A benefit of this closest atom pair scoring is that the resulting data can be qualitatively analyzed by simply searching for the best and worst matched pairs. A simple script can analyze the data and produce input for visualization programs such as PyMOL, as demonstrated in Figure 2. Such visual and qualitative measurement of hard/soft matching could be useful in the drug design process, as the human eye can easily detect the best and worst hard/soft matches. In addition, it provides a method of verifying the FRMSD results. In the figures below, good contacts are marked by shades of blue and poor contacts are marked by shades of red. Of course one could show as many contacts as desired, but here only the two best matches and the two worst matches are shown.

Figure 2.

Figure 2

Two docked poses for the FKBP/GPI complex. The active site is shown as a white surface and the ligand is shown as white sticks. Good hard/soft matching atom pairs are shown in blue and poor hard/soft matches are shown in red on both the ligand and the protein surface. Figure 2a. Pose number 5 from the docking procedure. Figure 2b. Pose 0, the NMR pose.

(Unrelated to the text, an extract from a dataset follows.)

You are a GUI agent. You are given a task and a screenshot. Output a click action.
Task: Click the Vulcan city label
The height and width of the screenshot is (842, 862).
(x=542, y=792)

Pose number 5 from the docking run had the worst FRMSD score out of all 10 poses, and its best and worst pairs are shown in Figure 2a. This figure highlights an important interaction not contained in the Fukui function – hydrogen bonding. One of the worst hard/soft mismatches is between the pyridyl nitrogen and the hydroxyl hydrogen from a tyrosine residue inside the binding pocket, which are at a distance of 2.26 Å from each other. This should be a favorable interaction, but is considered a poor interaction from a hard/soft perspective. This example suggests that the Fukui function alone would not be able to account for all types of molecular interactions, and would need contributions from additional terms in a scoring function (such as an electrostatic or hydrogen bonding term) to be universally applicable or to correctly predict binding affinity. In the meantime it is assumed that ligands of similar construction with similar types of interactions can be analyzed by hardness and softness alone.

The NMR pose is shown in Figure 2b. The native pose has its best contacts just outside the binding pocket and the worst contacts are with the terminal pyridyl group, which faces outward from the binding site. A tyrosine residue near the pocket is shaded purple because it makes both good contacts with the carbon chain of the ligand, and poor contacts with the pyridyl group. The color-coding helps in qualitatively understanding why the native pose is a good docking pose. The pyridyl group may have poor hard/soft matching with the receptor but it is directed outwards from the binding site, making the interaction longer ranged and possibly less unfavorable. This would suggest that if distance were taken into account in the scoring function, the native pose would be even more preferred by FRMSD. From visualizing this pose it seems that another way to improve the FRMSD score would be to include a distance dependence, which is introduced in section III.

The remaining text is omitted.